### [What is needed]
Output each line of the data below exactly, omitting any image.

### [Stored data]

============================================================

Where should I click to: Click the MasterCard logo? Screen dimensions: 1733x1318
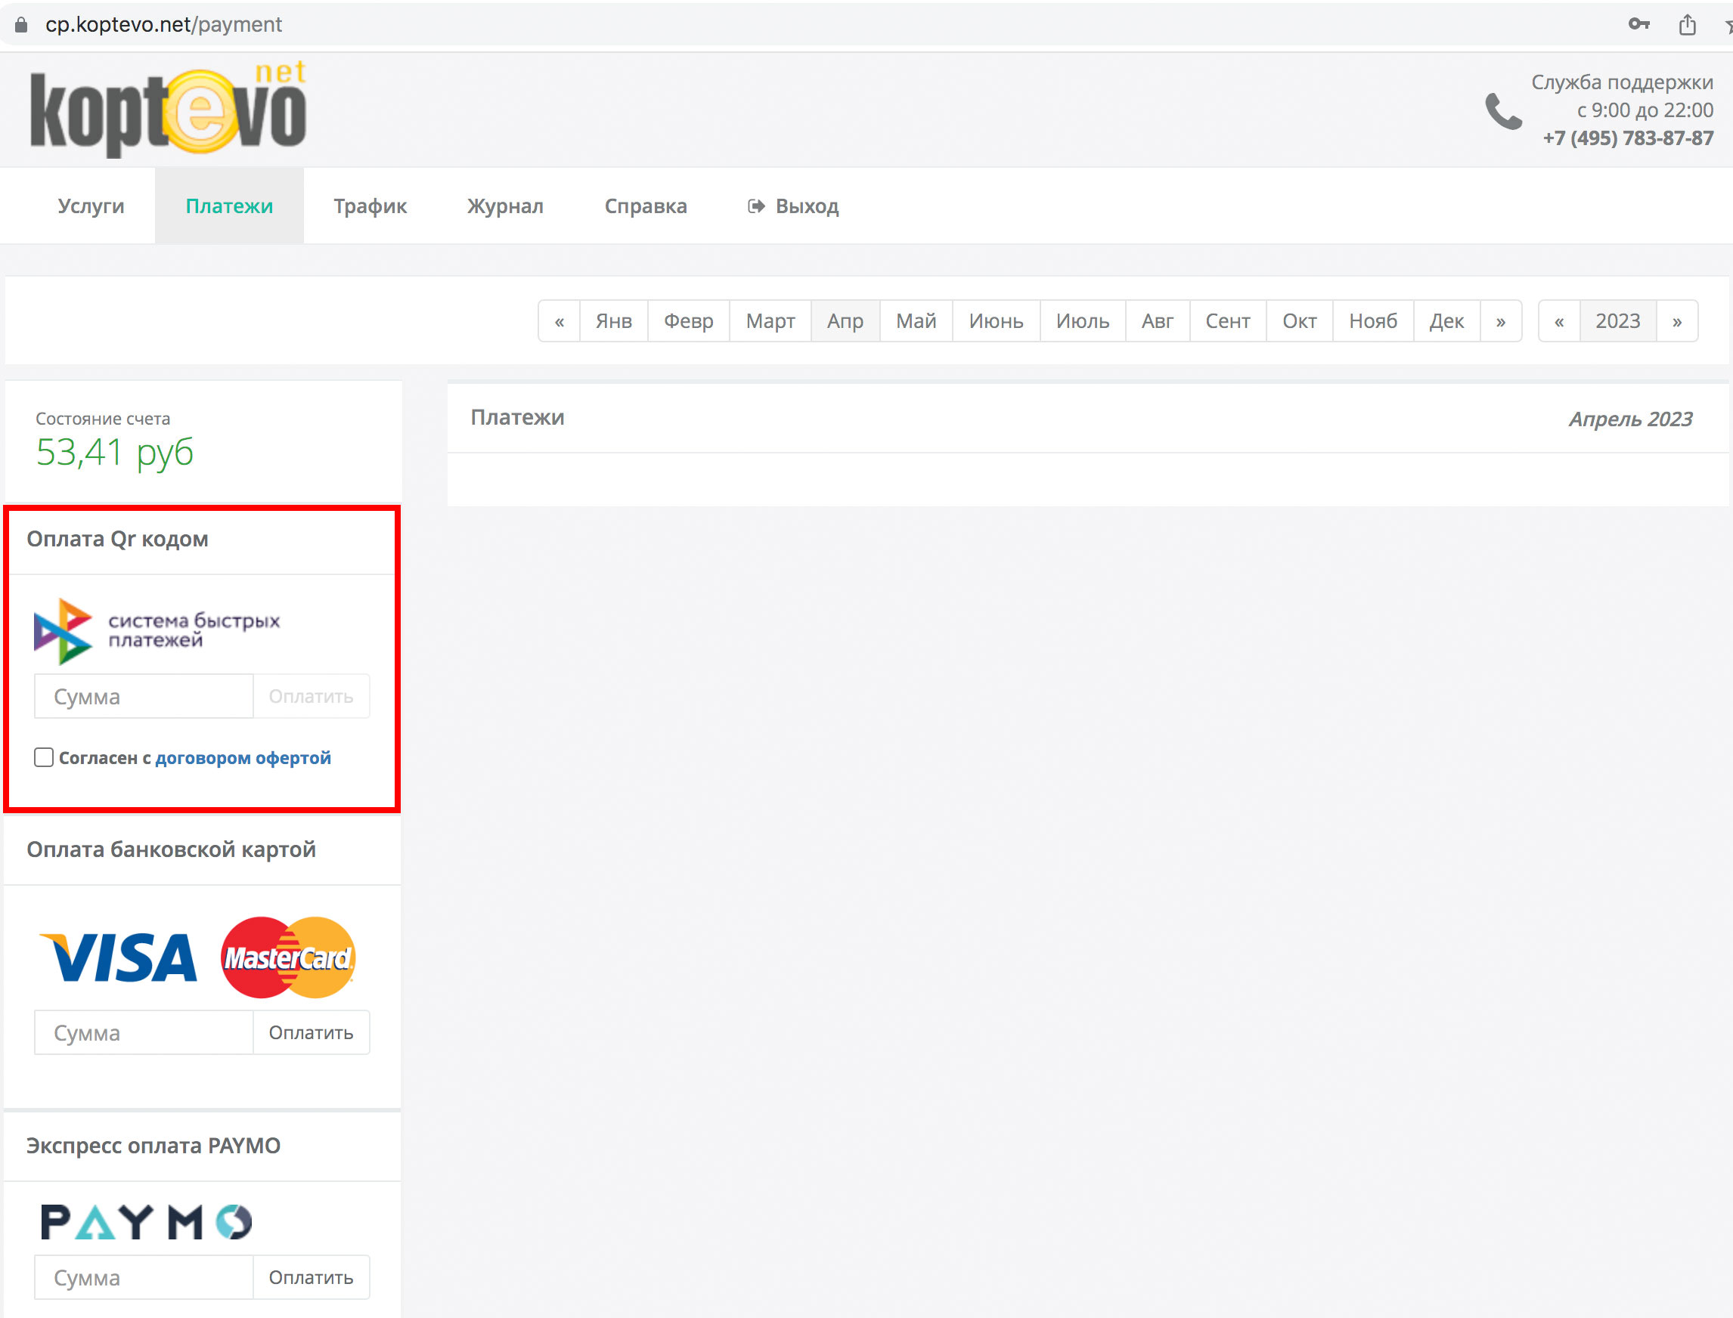[288, 957]
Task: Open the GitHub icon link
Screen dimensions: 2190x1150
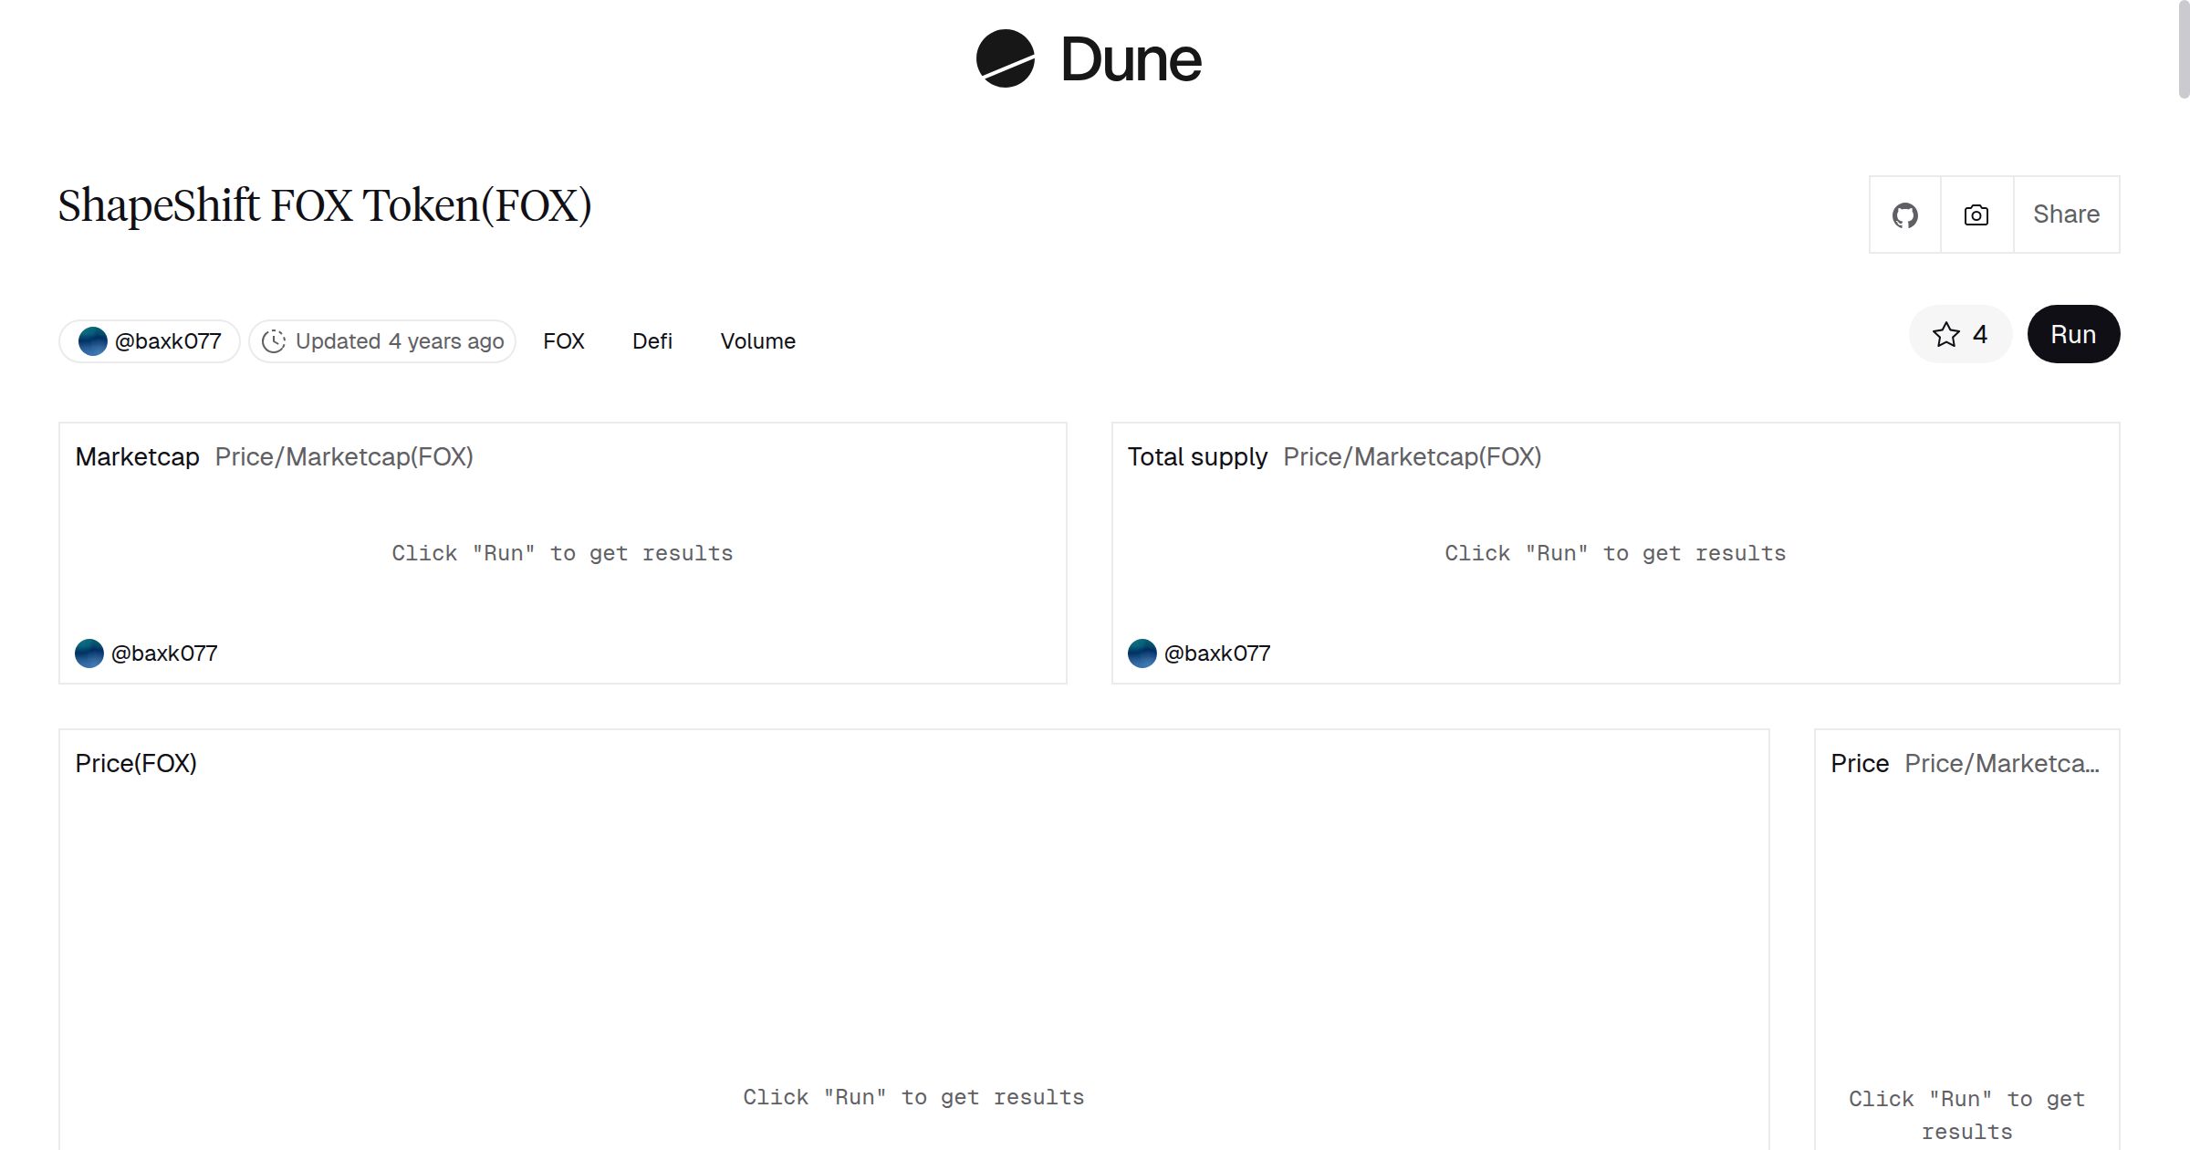Action: click(1904, 215)
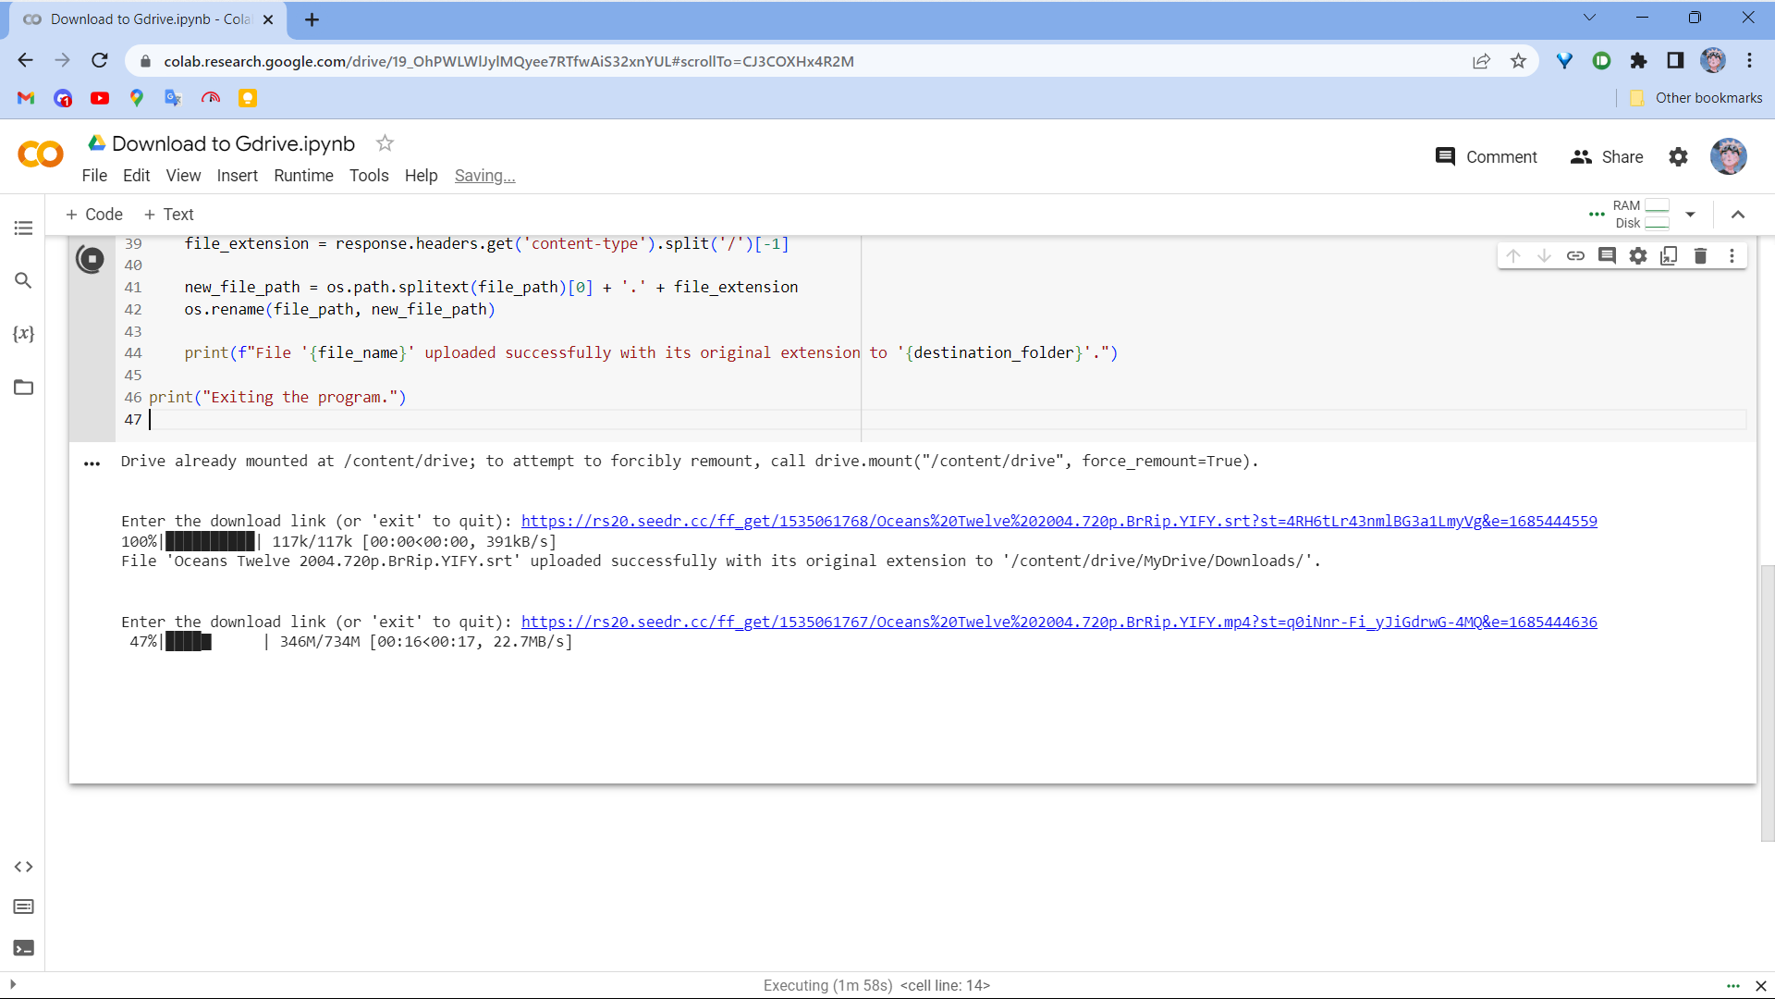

============================================================

### [Exercise output]
Where should I click to: Click the MasterCard logo? Screen dimensions: 1733x1318
[288, 957]
Task: Open the GitHub icon link
Screen dimensions: 2190x1150
Action: click(1904, 215)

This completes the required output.